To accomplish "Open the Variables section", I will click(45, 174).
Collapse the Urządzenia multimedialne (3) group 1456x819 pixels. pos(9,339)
-------------------------
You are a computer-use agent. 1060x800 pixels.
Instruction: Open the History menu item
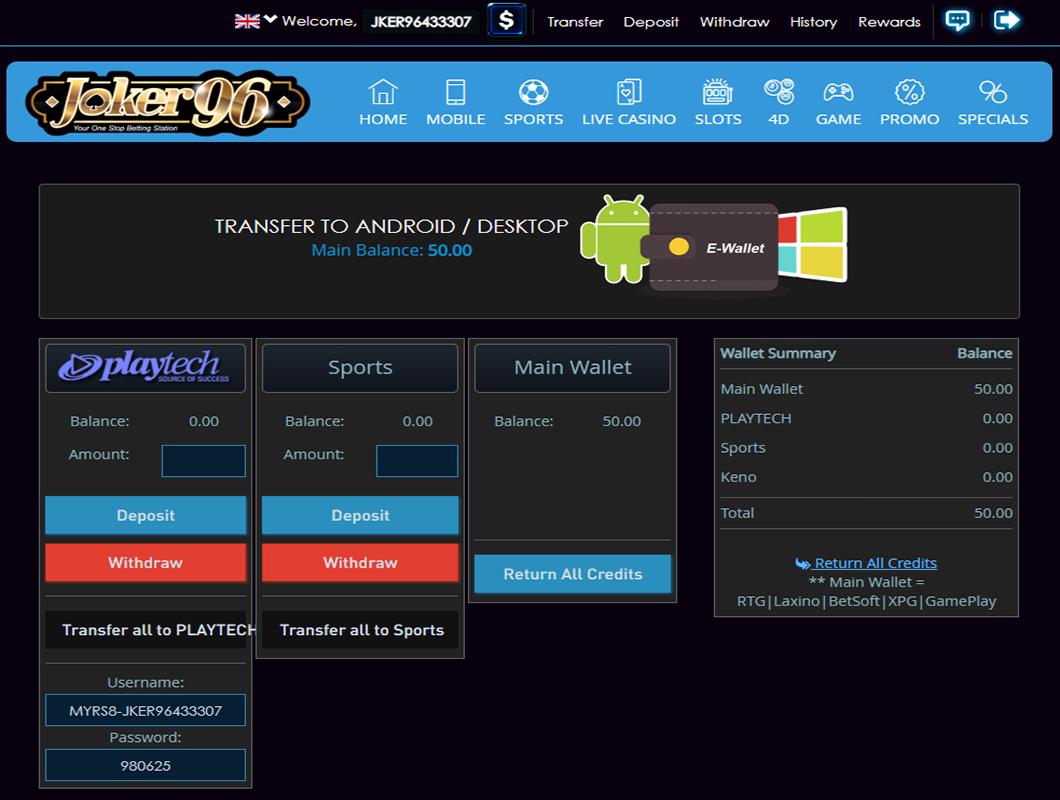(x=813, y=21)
-------------------------
■ **Exercise details**: Copy the records word for word, from the line with "will click(45, 174)." to the line with "Collapse the Urządzenia".

■ **Correct result**:
To accomplish "Open the Variables section", I will click(45, 174).
Collapse the Urządzenia multimedialne (3) group 1456x819 pixels. pos(9,339)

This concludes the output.